So now, at 12 weeks, I am at the perilous point of not showing, not feeling anything, and really wondering if all is ok. Evidently this is a normal feeling for everyone who can't feel their baby's tiny movements when it's the size of a plum. I feel guilty wearing my normal jeans and then feel stupid buying any maternity clothes.
I try to stick to my normal diet but yet it is impossible. I'm hungrier and eat more junk food. Then I counter balance it by eating more vegetables and naked juice.
Sometimes I'm exhausted and convinced I am too weak to merely walk to the bus.
Then sometimes I am at normal energy levels, able to stay up to 11:30 PM watching "The Iron Lady".

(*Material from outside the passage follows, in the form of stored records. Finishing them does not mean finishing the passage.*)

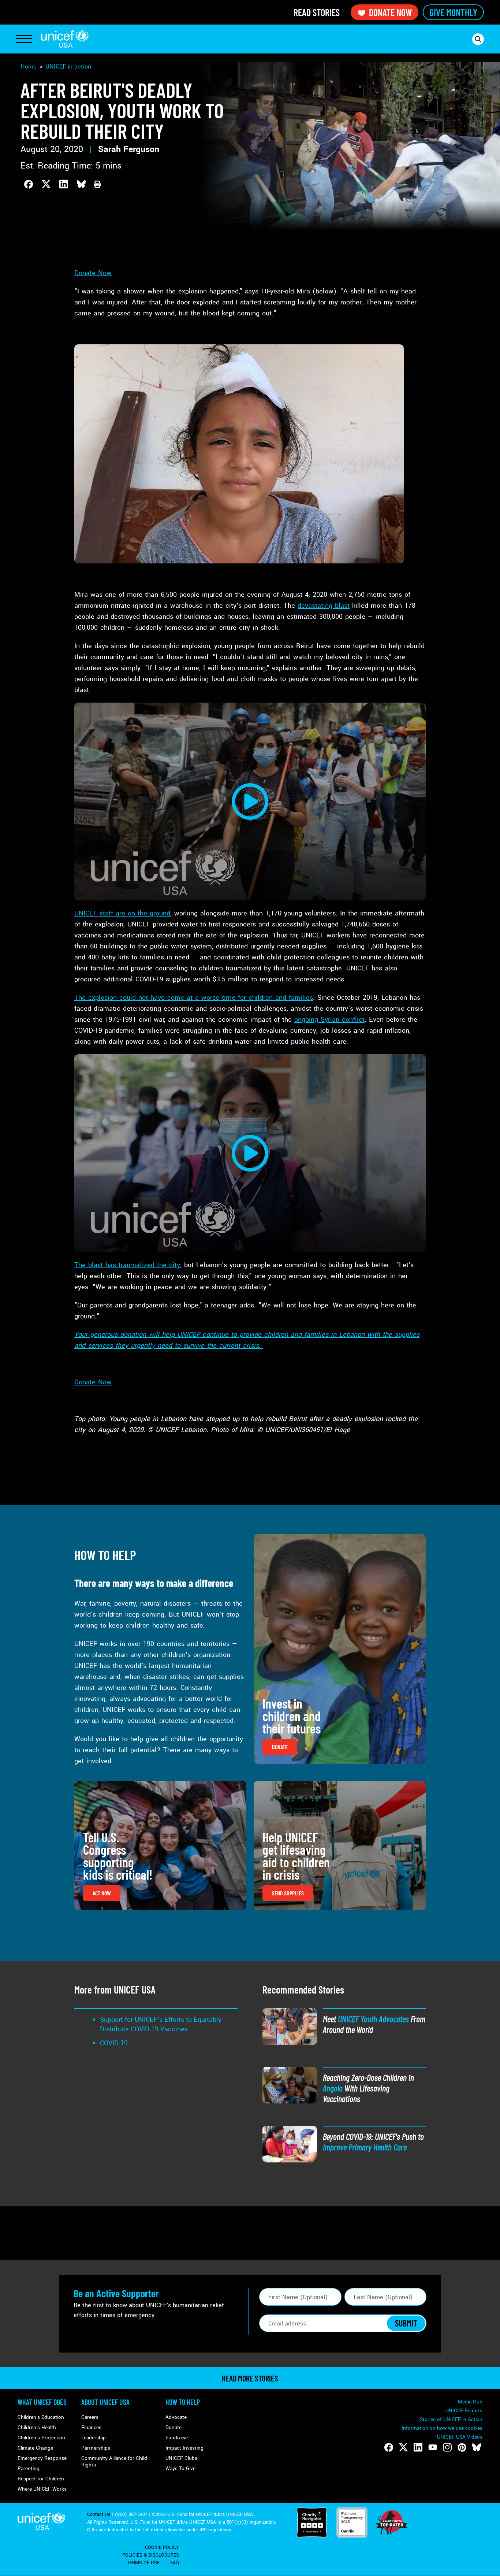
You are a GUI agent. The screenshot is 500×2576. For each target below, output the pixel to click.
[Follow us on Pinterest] (462, 2447)
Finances (91, 2427)
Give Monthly (453, 12)
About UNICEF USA (105, 2402)
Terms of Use (143, 2563)
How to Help (182, 2402)
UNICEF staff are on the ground (122, 913)
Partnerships (95, 2447)
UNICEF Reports (463, 2410)
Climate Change (35, 2447)
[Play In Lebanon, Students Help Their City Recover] (250, 1153)
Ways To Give (180, 2468)
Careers (89, 2417)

Sometimes I miss booze and sushi. Sometimes I eat a california roll anyway and sip and smell the alcohol of my friend's.
Sometimes I wonder if I am pregnant, but of course, I am....I've heard the little heartbeat.
and most of the time I just wonder how awesome it's going to be to have a child, especially after walking by 2 sets of bad parents on the way to redbox and being rewarded with spying a good parent, lifting his child up to see inside the elementary school. "And this is where you'll go, next year", the daddy whispered to his child.
Oh yes, little Zebra, that's where you'll go, too, after I birth you, feed you, bathe you, read to you, snuggle you, change you and adore you so much that I'll be spoiling you rotten.